We are not the first to stumble this way. Peter, the rock on which Christ said he would build his church, denied Christ on the eve of His arrest, leading to His crucifixion. Here we are reading the account as recorded in the Book of Luke.
Luke 22:54-62
54 Having arrested Him, they led Him away and brought Him to the house of the high priest; but Peter was following at a distance.
55 After they had kindled a fire in the middle of the courtyard and had sat down together, Peter was sitting among them.
56 And a servant-girl, seeing him as he sat in the firelight and looking intently at him, said, “This man was with Him too.”
57 But he denied it, saying, “Woman, I do not know Him.”
58 A little later, another saw him and said, “You are one of them too!” But Peter said, “Man, I am not!”

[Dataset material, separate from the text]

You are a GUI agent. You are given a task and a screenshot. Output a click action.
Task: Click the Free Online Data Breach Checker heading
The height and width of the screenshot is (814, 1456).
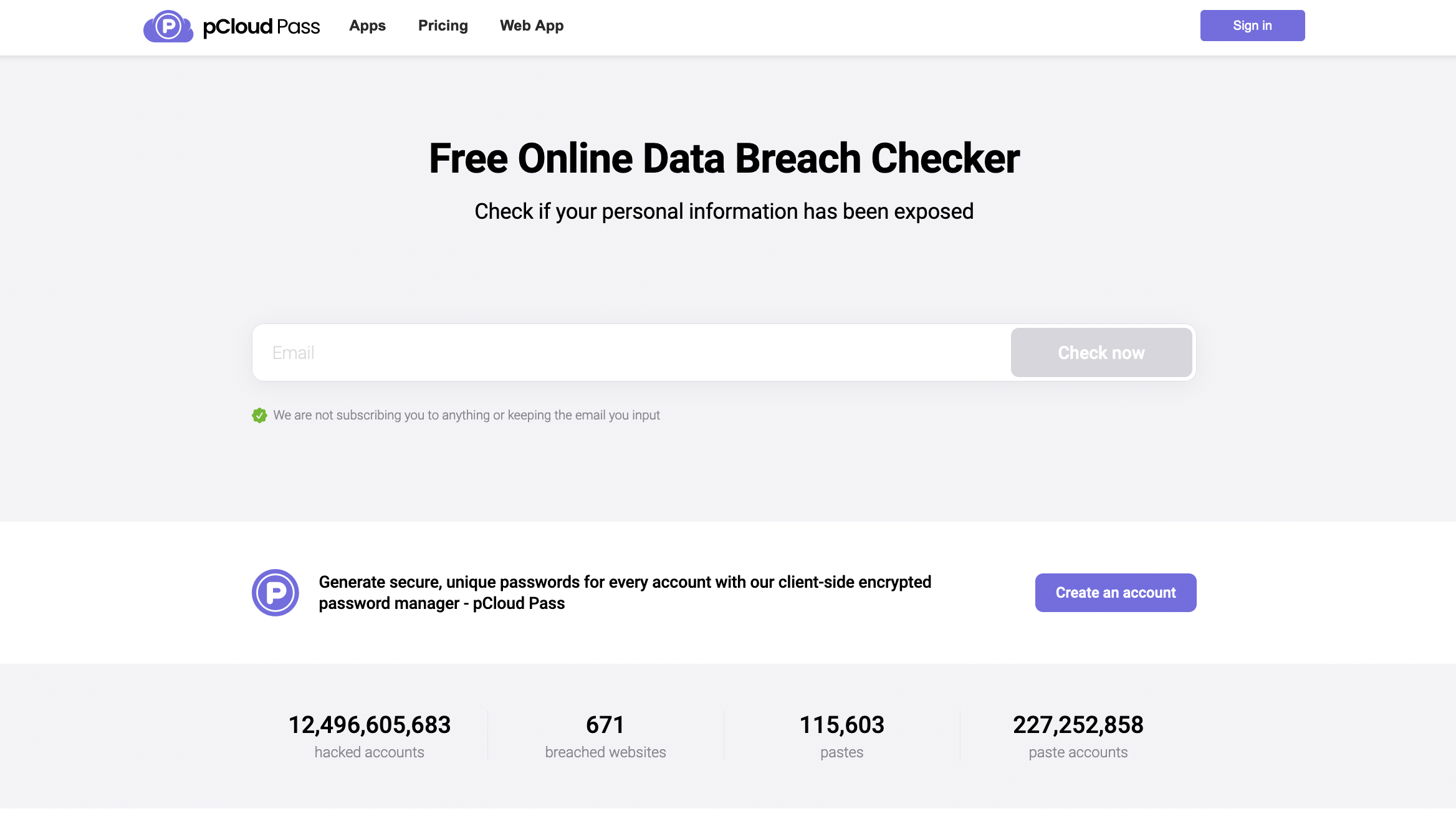(x=723, y=158)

59 After about an hour had passed, another man began to insist, saying, “Certainly this man also was with Him, for he is a Galilean too.”
60 But Peter said, “Man, I do not know what you are talking about.” Immediately, while he was still speaking, a rooster crowed.
61 The Lord turned and looked at Peter. And Peter remembered the word of the Lord, how He had told him, “Before a rooster crows today, you will deny Me three times.”
62 And he went out and wept bitterly.
Then, Jesus tells Peter to tend his sheep
We’d like to think we would do better. That, if put to the test we would never deny the Lord. Sometimes I wonder if I were subjected to some form of physical torture, like those in the military might have to endure, would I be able to stand fast in my dedication to Jesus?
We’ve been looking at Biblical characters who experienced things that made them feel God abandoned them, or committed a sin so heinous that they felt they could not be forgiven. Or, that would be hard for US to forgive. Today we are looking at Peter. The same Peter whom Christ said His church would be built on.